++++ DATA ++++
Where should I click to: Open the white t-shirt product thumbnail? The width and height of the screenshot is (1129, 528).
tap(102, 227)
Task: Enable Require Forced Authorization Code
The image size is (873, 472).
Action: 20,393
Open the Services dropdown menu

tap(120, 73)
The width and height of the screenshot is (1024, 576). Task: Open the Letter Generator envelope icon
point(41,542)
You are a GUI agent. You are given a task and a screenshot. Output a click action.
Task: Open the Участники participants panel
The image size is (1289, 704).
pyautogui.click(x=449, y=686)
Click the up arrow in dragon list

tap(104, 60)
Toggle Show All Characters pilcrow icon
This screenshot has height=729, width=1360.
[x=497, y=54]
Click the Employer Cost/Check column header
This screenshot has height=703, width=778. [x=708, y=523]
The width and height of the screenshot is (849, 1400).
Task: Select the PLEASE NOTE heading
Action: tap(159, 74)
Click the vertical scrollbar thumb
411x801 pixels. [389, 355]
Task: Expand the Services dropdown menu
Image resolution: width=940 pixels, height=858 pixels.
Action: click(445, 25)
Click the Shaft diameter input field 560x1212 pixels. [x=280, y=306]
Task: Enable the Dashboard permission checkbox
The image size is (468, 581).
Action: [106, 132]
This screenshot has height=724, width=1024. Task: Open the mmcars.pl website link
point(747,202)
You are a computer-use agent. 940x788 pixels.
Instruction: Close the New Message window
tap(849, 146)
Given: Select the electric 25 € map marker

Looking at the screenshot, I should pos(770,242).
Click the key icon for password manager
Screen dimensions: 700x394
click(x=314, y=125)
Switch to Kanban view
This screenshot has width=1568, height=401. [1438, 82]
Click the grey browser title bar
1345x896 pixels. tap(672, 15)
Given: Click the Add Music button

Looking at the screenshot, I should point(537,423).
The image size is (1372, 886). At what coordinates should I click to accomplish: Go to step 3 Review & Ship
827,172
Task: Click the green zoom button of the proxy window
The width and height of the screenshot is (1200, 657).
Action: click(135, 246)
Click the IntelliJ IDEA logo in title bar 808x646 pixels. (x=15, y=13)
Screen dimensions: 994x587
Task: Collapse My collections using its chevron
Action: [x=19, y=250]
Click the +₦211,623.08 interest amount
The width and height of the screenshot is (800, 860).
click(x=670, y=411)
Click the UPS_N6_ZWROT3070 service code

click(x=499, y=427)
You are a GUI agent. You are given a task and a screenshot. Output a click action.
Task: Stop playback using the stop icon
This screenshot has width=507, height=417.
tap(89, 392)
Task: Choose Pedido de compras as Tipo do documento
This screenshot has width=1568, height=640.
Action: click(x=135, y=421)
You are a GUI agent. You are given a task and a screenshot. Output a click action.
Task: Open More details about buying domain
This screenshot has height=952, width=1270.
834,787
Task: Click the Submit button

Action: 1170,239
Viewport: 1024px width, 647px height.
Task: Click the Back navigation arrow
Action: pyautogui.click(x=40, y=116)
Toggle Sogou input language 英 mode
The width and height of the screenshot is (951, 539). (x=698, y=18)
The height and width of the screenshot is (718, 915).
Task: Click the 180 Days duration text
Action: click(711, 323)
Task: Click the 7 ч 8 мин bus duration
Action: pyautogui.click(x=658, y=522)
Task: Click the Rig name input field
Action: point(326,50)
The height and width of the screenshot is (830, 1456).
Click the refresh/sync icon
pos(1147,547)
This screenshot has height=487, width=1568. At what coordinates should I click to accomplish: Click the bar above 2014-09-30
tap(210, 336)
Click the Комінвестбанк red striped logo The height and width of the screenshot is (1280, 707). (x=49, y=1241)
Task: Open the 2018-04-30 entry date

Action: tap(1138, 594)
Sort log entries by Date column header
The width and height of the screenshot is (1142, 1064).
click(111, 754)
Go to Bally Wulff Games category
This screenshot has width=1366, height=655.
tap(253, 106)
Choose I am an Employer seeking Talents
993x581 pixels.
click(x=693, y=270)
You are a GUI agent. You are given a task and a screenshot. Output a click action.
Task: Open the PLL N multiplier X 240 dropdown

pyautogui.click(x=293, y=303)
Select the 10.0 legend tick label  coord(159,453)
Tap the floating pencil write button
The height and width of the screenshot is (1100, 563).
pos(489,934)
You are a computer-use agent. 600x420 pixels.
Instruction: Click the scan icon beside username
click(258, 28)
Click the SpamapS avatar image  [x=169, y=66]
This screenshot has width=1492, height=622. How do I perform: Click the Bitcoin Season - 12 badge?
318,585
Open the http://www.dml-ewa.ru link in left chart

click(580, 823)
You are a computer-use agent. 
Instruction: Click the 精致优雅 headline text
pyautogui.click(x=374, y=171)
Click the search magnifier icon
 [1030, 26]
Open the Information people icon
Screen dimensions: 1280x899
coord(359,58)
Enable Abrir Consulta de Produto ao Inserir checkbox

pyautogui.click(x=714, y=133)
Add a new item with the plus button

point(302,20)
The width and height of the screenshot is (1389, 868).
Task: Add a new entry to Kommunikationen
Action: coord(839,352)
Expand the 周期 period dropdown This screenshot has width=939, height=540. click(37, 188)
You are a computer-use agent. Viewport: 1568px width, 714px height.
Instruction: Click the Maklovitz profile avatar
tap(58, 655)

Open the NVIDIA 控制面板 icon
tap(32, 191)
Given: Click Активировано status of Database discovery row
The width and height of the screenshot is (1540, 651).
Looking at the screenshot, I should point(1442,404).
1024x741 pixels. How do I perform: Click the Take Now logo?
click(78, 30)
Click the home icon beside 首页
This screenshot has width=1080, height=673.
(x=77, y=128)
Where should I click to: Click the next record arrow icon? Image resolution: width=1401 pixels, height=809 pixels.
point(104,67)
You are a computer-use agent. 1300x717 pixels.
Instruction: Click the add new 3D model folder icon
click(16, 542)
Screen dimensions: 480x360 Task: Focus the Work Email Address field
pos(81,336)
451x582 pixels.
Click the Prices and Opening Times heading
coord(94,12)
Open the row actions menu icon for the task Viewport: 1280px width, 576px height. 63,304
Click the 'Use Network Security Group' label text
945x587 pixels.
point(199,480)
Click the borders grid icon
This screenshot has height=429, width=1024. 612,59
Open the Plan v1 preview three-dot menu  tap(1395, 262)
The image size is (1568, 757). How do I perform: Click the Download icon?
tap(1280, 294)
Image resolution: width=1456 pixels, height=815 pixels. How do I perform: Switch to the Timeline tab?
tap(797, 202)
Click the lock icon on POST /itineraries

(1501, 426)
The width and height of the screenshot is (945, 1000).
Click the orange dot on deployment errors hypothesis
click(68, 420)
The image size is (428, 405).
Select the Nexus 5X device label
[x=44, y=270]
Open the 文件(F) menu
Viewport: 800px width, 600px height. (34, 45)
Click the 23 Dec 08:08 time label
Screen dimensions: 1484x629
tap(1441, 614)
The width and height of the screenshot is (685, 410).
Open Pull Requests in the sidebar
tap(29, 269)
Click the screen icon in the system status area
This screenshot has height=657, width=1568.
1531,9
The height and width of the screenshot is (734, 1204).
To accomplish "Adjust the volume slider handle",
++++
#### HOW TO COMPLETE THIS TASK
The data must be duplicated exactly, with nothing left out.

#### COMPLETED EXERCISE
Where should I click to: Open the white t-shirt product thumbnail? The width and height of the screenshot is (1129, 528).
tap(102, 227)
Task: Enable Require Forced Authorization Code
The image size is (873, 472).
Action: 20,393
Open the Services dropdown menu

tap(120, 73)
The width and height of the screenshot is (1024, 576). Task: Open the Letter Generator envelope icon
point(41,542)
You are a GUI agent. You are given a task and a screenshot. Output a click action.
Task: Open the Участники participants panel
The image size is (1289, 704).
pyautogui.click(x=449, y=686)
Click the up arrow in dragon list

tap(104, 60)
Toggle Show All Characters pilcrow icon
This screenshot has height=729, width=1360.
[x=497, y=54]
Click the Employer Cost/Check column header
This screenshot has height=703, width=778. [x=708, y=523]
The width and height of the screenshot is (849, 1400).
Task: Select the PLEASE NOTE heading
Action: tap(159, 74)
Click the vertical scrollbar thumb
411x801 pixels. [389, 355]
Task: Expand the Services dropdown menu
Image resolution: width=940 pixels, height=858 pixels.
Action: click(445, 25)
Click the Shaft diameter input field 560x1212 pixels. [x=280, y=306]
Task: Enable the Dashboard permission checkbox
The image size is (468, 581).
Action: [106, 132]
This screenshot has height=724, width=1024. Task: Open the mmcars.pl website link
point(747,202)
You are a computer-use agent. 940x788 pixels.
Instruction: Close the New Message window
tap(849, 146)
Given: Select the electric 25 € map marker

Looking at the screenshot, I should pos(770,242).
Click the key icon for password manager
Screen dimensions: 700x394
click(x=314, y=125)
Switch to Kanban view
This screenshot has width=1568, height=401. [1438, 82]
Click the grey browser title bar
1345x896 pixels. tap(672, 15)
Given: Click the Add Music button

Looking at the screenshot, I should point(537,423).
The image size is (1372, 886). At what coordinates should I click to accomplish: Go to step 3 Review & Ship
827,172
Task: Click the green zoom button of the proxy window
The width and height of the screenshot is (1200, 657).
Action: click(135, 246)
Click the IntelliJ IDEA logo in title bar 808x646 pixels. (x=15, y=13)
Screen dimensions: 994x587
Task: Collapse My collections using its chevron
Action: [x=19, y=250]
Click the +₦211,623.08 interest amount
The width and height of the screenshot is (800, 860).
click(x=670, y=411)
Click the UPS_N6_ZWROT3070 service code

click(x=499, y=427)
You are a GUI agent. You are given a task and a screenshot. Output a click action.
Task: Stop playback using the stop icon
This screenshot has width=507, height=417.
tap(89, 392)
Task: Choose Pedido de compras as Tipo do documento
This screenshot has width=1568, height=640.
Action: click(x=135, y=421)
You are a GUI agent. You are given a task and a screenshot. Output a click action.
Task: Open More details about buying domain
This screenshot has height=952, width=1270.
834,787
Task: Click the Submit button

Action: 1170,239
Viewport: 1024px width, 647px height.
Task: Click the Back navigation arrow
Action: pyautogui.click(x=40, y=116)
Toggle Sogou input language 英 mode
The width and height of the screenshot is (951, 539). (x=698, y=18)
The height and width of the screenshot is (718, 915).
Task: Click the 180 Days duration text
Action: click(711, 323)
Task: Click the 7 ч 8 мин bus duration
Action: pyautogui.click(x=658, y=522)
Task: Click the Rig name input field
Action: point(326,50)
The height and width of the screenshot is (830, 1456).
Click the refresh/sync icon
pos(1147,547)
This screenshot has height=487, width=1568. At what coordinates should I click to accomplish: Click the bar above 2014-09-30
tap(210, 336)
Click the Комінвестбанк red striped logo The height and width of the screenshot is (1280, 707). (x=49, y=1241)
Task: Open the 2018-04-30 entry date

Action: tap(1138, 594)
Sort log entries by Date column header
The width and height of the screenshot is (1142, 1064).
click(111, 754)
Go to Bally Wulff Games category
This screenshot has width=1366, height=655.
tap(253, 106)
Choose I am an Employer seeking Talents
993x581 pixels.
click(x=693, y=270)
You are a GUI agent. You are given a task and a screenshot. Output a click action.
Task: Open the PLL N multiplier X 240 dropdown

pyautogui.click(x=293, y=303)
Select the 10.0 legend tick label  coord(159,453)
Tap the floating pencil write button
The height and width of the screenshot is (1100, 563).
pos(489,934)
You are a computer-use agent. 600x420 pixels.
Instruction: Click the scan icon beside username
click(258, 28)
Click the SpamapS avatar image  [x=169, y=66]
This screenshot has width=1492, height=622. How do I perform: Click the Bitcoin Season - 12 badge?
318,585
Open the http://www.dml-ewa.ru link in left chart

click(580, 823)
You are a computer-use agent. 
Instruction: Click the 精致优雅 headline text
pyautogui.click(x=374, y=171)
Click the search magnifier icon
 [1030, 26]
Open the Information people icon
Screen dimensions: 1280x899
coord(359,58)
Enable Abrir Consulta de Produto ao Inserir checkbox

pyautogui.click(x=714, y=133)
Add a new item with the plus button

point(302,20)
The width and height of the screenshot is (1389, 868).
Task: Add a new entry to Kommunikationen
Action: coord(839,352)
Expand the 周期 period dropdown This screenshot has width=939, height=540. click(37, 188)
You are a computer-use agent. Viewport: 1568px width, 714px height.
Instruction: Click the Maklovitz profile avatar
tap(58, 655)

Open the NVIDIA 控制面板 icon
tap(32, 191)
Given: Click Активировано status of Database discovery row
The width and height of the screenshot is (1540, 651).
Looking at the screenshot, I should point(1442,404).
1024x741 pixels. How do I perform: Click the Take Now logo?
click(78, 30)
Click the home icon beside 首页
This screenshot has width=1080, height=673.
(x=77, y=128)
Where should I click to: Click the next record arrow icon? Image resolution: width=1401 pixels, height=809 pixels.
point(104,67)
You are a computer-use agent. 1300x717 pixels.
Instruction: Click the add new 3D model folder icon
click(16, 542)
Screen dimensions: 480x360 Task: Focus the Work Email Address field
pos(81,336)
451x582 pixels.
Click the Prices and Opening Times heading
coord(94,12)
Open the row actions menu icon for the task Viewport: 1280px width, 576px height. 63,304
Click the 'Use Network Security Group' label text
945x587 pixels.
point(199,480)
Click the borders grid icon
This screenshot has height=429, width=1024. 612,59
Open the Plan v1 preview three-dot menu  tap(1395, 262)
The image size is (1568, 757). How do I perform: Click the Download icon?
tap(1280, 294)
Image resolution: width=1456 pixels, height=815 pixels. How do I perform: Switch to the Timeline tab?
tap(797, 202)
Click the lock icon on POST /itineraries

(1501, 426)
The width and height of the screenshot is (945, 1000).
Click the orange dot on deployment errors hypothesis
click(68, 420)
The image size is (428, 405).
Select the Nexus 5X device label
[x=44, y=270]
Open the 文件(F) menu
Viewport: 800px width, 600px height. (34, 45)
Click the 23 Dec 08:08 time label
Screen dimensions: 1484x629
tap(1441, 614)
The width and height of the screenshot is (685, 410).
Open Pull Requests in the sidebar
tap(29, 269)
Click the screen icon in the system status area
This screenshot has height=657, width=1568.
1531,9
The height and width of the screenshot is (734, 1204).
To accomplish "Adjust the volume slider handle",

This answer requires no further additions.